Data preprocessing
Why preprocessing ?
-
Real world data are generally
-
Incomplete: lacking attribute values, lacking certain attributes of interest,
or containing only aggregate data
-
Noisy: containing errors or outliers
-
Inconsistent: containing discrepancies in codes or names
-
Tasks in data preprocessing
-
Data cleaning: fill in missing values, smooth noisy data, identify or remove
outliers, and resolve inconsistencies.
-
Data integration: using multiple databases, data cubes, or files.
-
Data transformation: normalization and aggregation.
-
Data reduction: reducing the volume but producing the same or similar analytical
results.
-
Data discretization: part of data reduction, replacing numerical attributes
with nominal ones.
Data cleaning
-
Fill in missing values (attribute or class value):
-
Ignore the tuple: usually done when class label is missing.
-
Use the attribute mean (or majority nominal value) to fill in the missing
value.
-
Use the attribute mean (or majority nominal value) for all samples belonging
to the same class.
-
Predict the missing value by using a learning algorithm: consider the attribute
with the missing value as a dependent (class) variable and run a learning
algorithm (usually Bayes or decision tree) to predict the missing value.
-
Identify outliers and smooth out noisy data:
-
Binning
-
Sort the attribute values and partition them into bins (see "Unsupervised
discretization" below);
-
Then smooth by bin means, bin median, or bin boundaries.
-
Clustering: group values in clusters and then detect and remove outliers
(automatic or manual)
-
Regression: smooth by fitting the data into regression functions.
-
Correct inconsistent data: use domain knowledge or expert decision.
Data transformation
-
Normalization:
-
Scaling attribute values to fall within a specified range.
-
Example: to transform V in [min, max] to V' in [0,1],
apply V'=(V-Min)/(Max-Min)
-
Scaling by using mean and standard deviation (useful when min and max are
unknown or when there are outliers): V'=(V-Mean)/StDev
-
Aggregation: moving up in the concept hierarchy on numeric attributes.
-
Generalization: moving up in the concept hierarchy on nominal attributes.
-
Attribute construction: replacing or adding new attributes inferred by
existing attributes.
Data reduction
-
Reducing the number of attributes
-
Data cube aggregation: applying roll-up, slice or dice operations.
-
Removing irrelevant attributes: attribute selection (filtering and wrapper
methods), searching the attribute space (see Lecture 5: Attribute-oriented
analysis).
-
Principle component analysis (numeric attributes only): searching for a
lower dimensional space that can best represent the data..
-
Reducing the number of attribute values
-
Binning (histograms): reducing the number of attributes by grouping them
into intervals (bins).
-
Clustering: grouping values in clusters.
-
Aggregation or generalization
-
Reducing the number of tuples
Discretization and generating concept hierarchies
-
Unsupervised discretization - class variable is not used.
-
Equal-interval (equiwidth) binning: split the whole range of numbers in
intervals with equal size.
-
Equal-frequency (equidepth) binning: use intervals containing equal number
of values.
-
Supervised discretization - uses the values of the class variable.
-
Using class boundaries.
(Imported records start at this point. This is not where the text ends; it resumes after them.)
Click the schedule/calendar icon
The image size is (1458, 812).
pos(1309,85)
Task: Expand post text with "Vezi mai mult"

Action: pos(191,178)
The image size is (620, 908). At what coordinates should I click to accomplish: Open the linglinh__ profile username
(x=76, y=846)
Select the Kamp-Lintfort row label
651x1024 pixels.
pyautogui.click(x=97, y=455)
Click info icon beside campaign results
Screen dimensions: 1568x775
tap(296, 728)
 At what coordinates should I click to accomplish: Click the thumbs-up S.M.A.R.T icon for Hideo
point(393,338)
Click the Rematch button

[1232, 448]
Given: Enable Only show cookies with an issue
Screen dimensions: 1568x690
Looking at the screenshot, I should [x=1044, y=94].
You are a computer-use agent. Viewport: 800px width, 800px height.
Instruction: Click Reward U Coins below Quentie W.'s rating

Three steps:
-
Sort values.
-
Place breakpoints between values belonging to different classes.
-
If too many intervals, merge intervals with equal or similar class distributions.
-
Entropy (information)-based discretization. Example:
-
Information in a class distribution:
-
Denote a set of five values occurring in tuples belonging to two classes
(+ and -) as [+,+,+,-,-]
-
That is, the first 3 belong to "+" tuples and the last 2 - to "-" tuples
-
Then, Info([+,+,+,-,-]) = -(3/5)*log(3/5)-(2/5)*log(2/5) (logs
are base 2)
-
3/5 and 2/5 are relative frequencies (probabilities)
-
Ignoring the order of the values, we can use the following notation:
[3,2] meaning 3 values from one class and 2 - from the other.
-
Then, Info([3,2]) = -(3/5)*log(3/5)-(2/5)*log(2/5)
-
Information in a split (2/5 and 3/5 are weight coefficients):
-
Info([+,+],[+,-,-]) = (2/5)*Info([+,+]) + (3/5)*Info([+,-,-])
-
Or, Info([2,0],[1,2]) = (2/5)*Info([2,0]) + (3/5)*Info([1,2])
-
Method:
-
Sort the values;
-
Calculate information in all possible splits;
-
Choose the split that minimizes information;
-
Do not include breakpoints between values belonging to the same class (this
will increase information);
-
Apply the same to the resulting intervals until some stopping criterion
is satisfied.
-
Generating concept hierarchies: recursively applying partitioning or discretization
methods.